El Liverpool y el Fútbol Club Barcelona acordaron el traspaso y el brasileño Philippe Coutinho Correia firmó contrato por el club azulgrana. Llegó el día de Reyes a Barcelona, firmó los documentos pertinentes y el club le obligó a quedarse en el hotel para que nadie le viera. El domingo 7 de enero, a las 19:30 de la tarde, tras la disputa del partido Barça-Levante, en la puerta del Auditori 1899 –llovía y no se pudo hacer como manda la tradición, ante el escudo de las oficinas- los medios fotógrafos de Barcelona le retrataron por vez primera como jugador del Barça. Al día siguiente pasó revisión medica y se detectó una lesión evolutiva del recto anterior en la pierna derecha. O sea, que estaba roto.

Volvió a los entrenamientos hace un par de días. Desde que fue presentado, el Barcelona no ha vendido una sola camiseta oficial con su nombre.

“Hemos intentado que el club nos dijera que dorsal llevará para poder confeccionarlas y distribuirlas, pero no hemos tenido respuesta”, aseguraba un alto cargo de Nike, incapaz de estimar el coste que le ha supuesto eso a la compañía. “No hubiéramos llegado a la campaña de Navidad, así que eso mengua la pérdida. Pero sí, evidentemente ha sido uno de los fichajes que más entusiasmo ha causado entre la afición. Desde que llegó Neymar, sin duda es la camiseta que mas interés teníamos en poner en circulación, pero no ha sido posible”, insiste el mismo portavoz de la firma deportiva.

La culpa debe añadirse, claro al club, a la incapacidad de la entidad para tomar decisiones, pero salpica a la superstición del jugador, de Mascherano y de Griezmann. O sea, de todos y de nadie . O sea, de un club que vive a la sombra de Bertomeu. La historia, que ha terminado con el adiós del Jefecito al Barcelona, es esta.

Quedaba libre el dorsal 24, y era una opción: descartada, al parecer, por superstición. “No está muy claro el por qué, pero el jugador dijo que no, que no le gustaba, que el número le traía malos recuerdos”. Total, que no, que el 24 no. Fichó días después el colombiano Yerry Mina y se lo quedó el, sin mayores complicaciones. Lo difícil al parecer será hacerle entender cómo juega a futbol un central del Barça.

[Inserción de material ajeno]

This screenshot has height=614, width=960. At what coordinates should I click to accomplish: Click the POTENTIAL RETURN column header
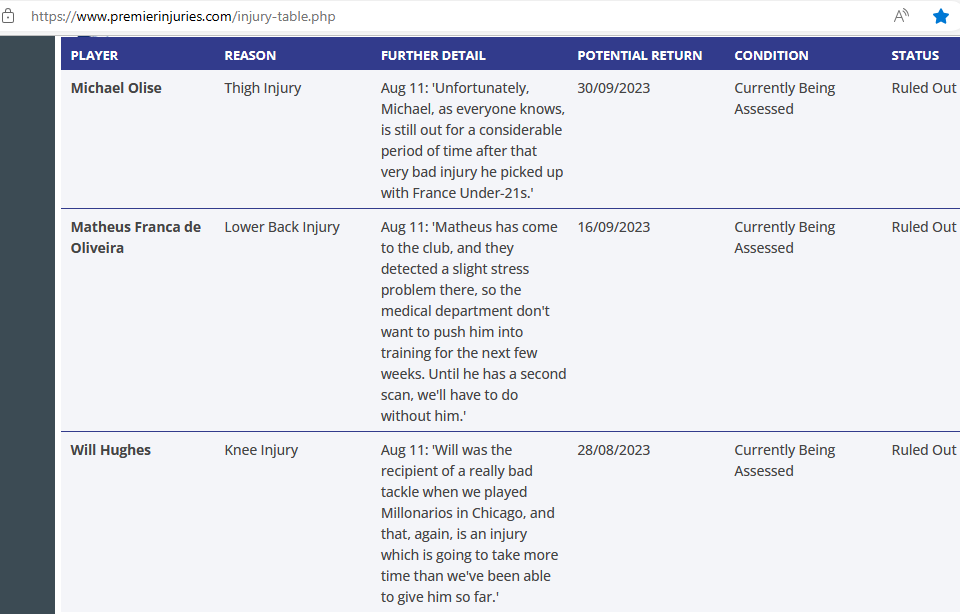tap(640, 55)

Bien, no había mas opción que esperar a una baja: todos los demás estaban ocupados. Y la salida de Arda, (número 7), la de Rafinha (12) y Mascherano (14) eran inminentes… 0 no tanto. Se fue la semana pasada el turco, pero el 7, el club lo quiere guardar, pese a sus desmentidos, para el delantero francés del Atlético de Madrid. O sea, descartado, a no ser que cambien las cosas mañana.

El 12 es un número carente de simbolismo. Descartado. Hasta que se fue Mascherano, alias el Jefecito El 14, el número de Johan Cruyff. Ese vale. Pero en el club, mientras el argentino lloraba y Coutinho ya se entrenaba, seguía sin tomar una decisión. La tomó horas después de la salida de Mascherano. Hasta entonces, Coutinho no tenía número. De hecho, tampoco tiene el alta.

Las cosas, en palacio, van despacio. Aunque en Nike se suban por las paredes. Las camisetas están preparadas. Solo faltaba el número de Coutinho.